SET PROBLEM
Give the records below as a Markdown table with two columns, Row and Line: put each line's number under Row and the line under Line, leaving out blank lines.

Records for locating words and elements
....................

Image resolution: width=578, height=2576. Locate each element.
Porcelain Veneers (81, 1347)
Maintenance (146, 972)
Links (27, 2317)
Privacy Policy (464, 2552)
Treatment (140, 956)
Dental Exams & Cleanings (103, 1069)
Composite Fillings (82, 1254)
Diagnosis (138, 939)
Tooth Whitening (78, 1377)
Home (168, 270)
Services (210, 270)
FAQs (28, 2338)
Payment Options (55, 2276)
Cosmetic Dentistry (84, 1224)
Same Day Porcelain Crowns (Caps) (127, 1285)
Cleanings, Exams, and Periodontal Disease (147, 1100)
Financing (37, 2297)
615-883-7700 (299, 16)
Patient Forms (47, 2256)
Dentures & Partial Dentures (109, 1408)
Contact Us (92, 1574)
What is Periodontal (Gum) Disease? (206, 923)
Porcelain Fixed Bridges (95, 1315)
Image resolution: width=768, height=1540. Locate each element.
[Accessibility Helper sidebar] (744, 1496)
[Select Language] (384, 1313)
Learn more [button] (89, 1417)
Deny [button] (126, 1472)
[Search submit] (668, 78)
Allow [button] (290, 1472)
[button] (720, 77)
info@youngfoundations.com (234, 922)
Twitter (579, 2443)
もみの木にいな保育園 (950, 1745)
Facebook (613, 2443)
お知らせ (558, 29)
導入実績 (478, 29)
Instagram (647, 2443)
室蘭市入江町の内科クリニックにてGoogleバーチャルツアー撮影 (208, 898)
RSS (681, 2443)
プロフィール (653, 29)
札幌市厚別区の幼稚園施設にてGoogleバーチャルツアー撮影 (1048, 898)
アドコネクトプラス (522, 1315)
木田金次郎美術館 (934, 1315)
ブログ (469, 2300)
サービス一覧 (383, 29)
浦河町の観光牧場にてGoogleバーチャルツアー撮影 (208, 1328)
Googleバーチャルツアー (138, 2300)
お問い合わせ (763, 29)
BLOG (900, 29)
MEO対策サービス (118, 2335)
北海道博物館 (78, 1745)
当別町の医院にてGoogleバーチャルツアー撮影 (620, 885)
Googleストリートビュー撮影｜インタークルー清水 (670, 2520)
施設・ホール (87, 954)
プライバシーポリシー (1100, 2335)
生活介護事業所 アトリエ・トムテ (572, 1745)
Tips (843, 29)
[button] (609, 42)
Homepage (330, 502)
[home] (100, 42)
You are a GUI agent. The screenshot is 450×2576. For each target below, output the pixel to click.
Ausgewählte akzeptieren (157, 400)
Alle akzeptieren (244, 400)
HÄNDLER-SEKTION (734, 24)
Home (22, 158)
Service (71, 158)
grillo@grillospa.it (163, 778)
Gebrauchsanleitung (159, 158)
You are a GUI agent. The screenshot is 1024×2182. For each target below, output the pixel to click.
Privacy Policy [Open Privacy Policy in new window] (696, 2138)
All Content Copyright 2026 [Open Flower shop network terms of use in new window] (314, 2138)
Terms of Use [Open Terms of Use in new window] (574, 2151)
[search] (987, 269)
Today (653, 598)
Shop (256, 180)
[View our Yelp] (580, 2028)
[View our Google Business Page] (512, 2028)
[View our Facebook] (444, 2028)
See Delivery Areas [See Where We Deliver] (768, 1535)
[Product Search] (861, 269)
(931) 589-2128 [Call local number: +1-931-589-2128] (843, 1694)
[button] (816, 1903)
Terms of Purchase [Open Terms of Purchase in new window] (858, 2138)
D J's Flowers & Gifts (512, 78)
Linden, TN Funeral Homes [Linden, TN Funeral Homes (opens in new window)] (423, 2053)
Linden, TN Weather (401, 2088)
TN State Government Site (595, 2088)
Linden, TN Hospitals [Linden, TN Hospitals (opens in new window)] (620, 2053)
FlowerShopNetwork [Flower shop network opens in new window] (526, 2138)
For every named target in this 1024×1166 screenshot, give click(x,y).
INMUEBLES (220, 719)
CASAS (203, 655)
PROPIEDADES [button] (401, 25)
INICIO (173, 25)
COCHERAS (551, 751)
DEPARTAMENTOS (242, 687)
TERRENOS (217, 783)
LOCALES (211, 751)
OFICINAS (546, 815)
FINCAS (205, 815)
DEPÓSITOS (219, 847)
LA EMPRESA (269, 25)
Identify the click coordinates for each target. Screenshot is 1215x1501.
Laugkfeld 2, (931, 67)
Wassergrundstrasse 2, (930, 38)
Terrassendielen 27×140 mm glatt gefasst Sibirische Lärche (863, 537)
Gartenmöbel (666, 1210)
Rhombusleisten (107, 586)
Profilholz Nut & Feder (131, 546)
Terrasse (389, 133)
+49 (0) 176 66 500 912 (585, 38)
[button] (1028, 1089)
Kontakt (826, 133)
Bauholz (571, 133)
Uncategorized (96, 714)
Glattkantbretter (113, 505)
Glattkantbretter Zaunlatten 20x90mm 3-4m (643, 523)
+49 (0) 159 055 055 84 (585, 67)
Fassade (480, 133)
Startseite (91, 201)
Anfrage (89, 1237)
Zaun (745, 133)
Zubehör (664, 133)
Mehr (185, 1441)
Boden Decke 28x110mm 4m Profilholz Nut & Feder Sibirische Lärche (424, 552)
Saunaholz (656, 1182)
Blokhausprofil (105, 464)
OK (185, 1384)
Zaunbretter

....................

ANSWER TO THE PROBLEM
| Row | Line |
|---|---|
| 1 | Image resolution: width=578, height=2576. Locate each element. |
| 2 | Porcelain Veneers (81, 1347) |
| 3 | Maintenance (146, 972) |
| 4 | Links (27, 2317) |
| 5 | Privacy Policy (464, 2552) |
| 6 | Treatment (140, 956) |
| 7 | Dental Exams & Cleanings (103, 1069) |
| 8 | Composite Fillings (82, 1254) |
| 9 | Diagnosis (138, 939) |
| 10 | Tooth Whitening (78, 1377) |
| 11 | Home (168, 270) |
| 12 | Services (210, 270) |
| 13 | FAQs (28, 2338) |
| 14 | Payment Options (55, 2276) |
| 15 | Cosmetic Dentistry (84, 1224) |
| 16 | Same Day Porcelain Crowns (Caps) (127, 1285) |
| 17 | Cleanings, Exams, and Periodontal Disease (147, 1100) |
| 18 | Financing (37, 2297) |
| 19 | 615-883-7700 (299, 16) |
| 20 | Patient Forms (47, 2256) |
| 21 | Dentures & Partial Dentures (109, 1408) |
| 22 | Contact Us (92, 1574) |
| 23 | What is Periodontal (Gum) Disease? (206, 923) |
| 24 | Porcelain Fixed Bridges (95, 1315) |
| 25 | Image resolution: width=768, height=1540. Locate each element. |
| 26 | [Accessibility Helper sidebar] (744, 1496) |
| 27 | [Select Language] (384, 1313) |
| 28 | Learn more [button] (89, 1417) |
| 29 | Deny [button] (126, 1472) |
| 30 | [Search submit] (668, 78) |
| 31 | Allow [button] (290, 1472) |
| 32 | [button] (720, 77) |
| 33 | info@youngfoundations.com (234, 922) |
| 34 | Twitter (579, 2443) |
| 35 | もみの木にいな保育園 (950, 1745) |
| 36 | Facebook (613, 2443) |
| 37 | お知らせ (558, 29) |
| 38 | 導入実績 (478, 29) |
| 39 | Instagram (647, 2443) |
| 40 | 室蘭市入江町の内科クリニックにてGoogleバーチャルツアー撮影 (208, 898) |
| 41 | RSS (681, 2443) |
| 42 | プロフィール (653, 29) |
| 43 | 札幌市厚別区の幼稚園施設にてGoogleバーチャルツアー撮影 (1048, 898) |
| 44 | アドコネクトプラス (522, 1315) |
| 45 | 木田金次郎美術館 (934, 1315) |
| 46 | ブログ (469, 2300) |
| 47 | サービス一覧 (383, 29) |
| 48 | 浦河町の観光牧場にてGoogleバーチャルツアー撮影 (208, 1328) |
| 49 | Googleバーチャルツアー (138, 2300) |
| 50 | お問い合わせ (763, 29) |
| 51 | BLOG (900, 29) |
| 52 | MEO対策サービス (118, 2335) |
| 53 | 北海道博物館 (78, 1745) |
| 54 | 当別町の医院にてGoogleバーチャルツアー撮影 (620, 885) |
| 55 | Googleストリートビュー撮影｜インタークルー清水 (670, 2520) |
| 56 | 施設・ホール (87, 954) |
| 57 | プライバシーポリシー (1100, 2335) |
| 58 | 生活介護事業所 アトリエ・トムテ (572, 1745) |
| 59 | Tips (843, 29) |
| 60 | [button] (609, 42) |
| 61 | Homepage (330, 502) |
| 62 | [home] (100, 42) |
| 63 | You are a GUI agent. The screenshot is 450×2576. For each target below, output the pixel to click. |
| 64 | Ausgewählte akzeptieren (157, 400) |
| 65 | Alle akzeptieren (244, 400) |
| 66 | HÄNDLER-SEKTION (734, 24) |
| 67 | Home (22, 158) |
| 68 | Service (71, 158) |
| 69 | grillo@grillospa.it (163, 778) |
| 70 | Gebrauchsanleitung (159, 158) |
| 71 | You are a GUI agent. The screenshot is 1024×2182. For each target below, output the pixel to click. |
| 72 | Privacy Policy [Open Privacy Policy in new window] (696, 2138) |
| 73 | All Content Copyright 2026 [Open Flower shop network terms of use in new window] (314, 2138) |
| 74 | Terms of Use [Open Terms of Use in new window] (574, 2151) |
| 75 | [search] (987, 269) |
| 76 | Today (653, 598) |
| 77 | Shop (256, 180) |
| 78 | [View our Yelp] (580, 2028) |
| 79 | [View our Google Business Page] (512, 2028) |
| 80 | [View our Facebook] (444, 2028) |
| 81 | See Delivery Areas [See Where We Deliver] (768, 1535) |
| 82 | [Product Search] (861, 269) |
| 83 | (931) 589-2128 [Call local number: +1-931-589-2128] (843, 1694) |
| 84 | [button] (816, 1903) |
| 85 | Terms of Purchase [Open Terms of Purchase in new window] (858, 2138) |
| 86 | D J's Flowers & Gifts (512, 78) |
| 87 | Linden, TN Funeral Homes [Linden, TN Funeral Homes (opens in new window)] (423, 2053) |
| 88 | Linden, TN Weather (401, 2088) |
| 89 | TN State Government Site (595, 2088) |
| 90 | Linden, TN Hospitals [Linden, TN Hospitals (opens in new window)] (620, 2053) |
| 91 | FlowerShopNetwork [Flower shop network opens in new window] (526, 2138) |
| 92 | For every named target in this 1024×1166 screenshot, give click(x,y). |
| 93 | INMUEBLES (220, 719) |
| 94 | CASAS (203, 655) |
| 95 | PROPIEDADES [button] (401, 25) |
| 96 | INICIO (173, 25) |
| 97 | COCHERAS (551, 751) |
| 98 | DEPARTAMENTOS (242, 687) |
| 99 | TERRENOS (217, 783) |
| 100 | LOCALES (211, 751) |
| 101 | OFICINAS (546, 815) |
| 102 | FINCAS (205, 815) |
| 103 | DEPÓSITOS (219, 847) |
| 104 | LA EMPRESA (269, 25) |
| 105 | Identify the click coordinates for each target. Screenshot is 1215x1501. |
| 106 | Laugkfeld 2, (931, 67) |
| 107 | Wassergrundstrasse 2, (930, 38) |
| 108 | Terrassendielen 27×140 mm glatt gefasst Sibirische Lärche (863, 537) |
| 109 | Gartenmöbel (666, 1210) |
| 110 | Rhombusleisten (107, 586) |
| 111 | Profilholz Nut & Feder (131, 546) |
| 112 | Terrasse (389, 133) |
| 113 | +49 (0) 176 66 500 912 (585, 38) |
| 114 | [button] (1028, 1089) |
| 115 | Kontakt (826, 133) |
| 116 | Bauholz (571, 133) |
| 117 | Uncategorized (96, 714) |
| 118 | Glattkantbretter (113, 505) |
| 119 | Glattkantbretter Zaunlatten 20x90mm 3-4m (643, 523) |
| 120 | +49 (0) 159 055 055 84 (585, 67) |
| 121 | Fassade (480, 133) |
| 122 | Startseite (91, 201) |
| 123 | Anfrage (89, 1237) |
| 124 | Zaun (745, 133) |
| 125 | Zubehör (664, 133) |
| 126 | Mehr (185, 1441) |
| 127 | Boden Decke 28x110mm 4m Profilholz Nut & Feder Sibirische Lärche (424, 552) |
| 128 | Saunaholz (656, 1182) |
| 129 | Blokhausprofil (105, 464) |
| 130 | OK (185, 1384) |
| 131 | Zaunbretter |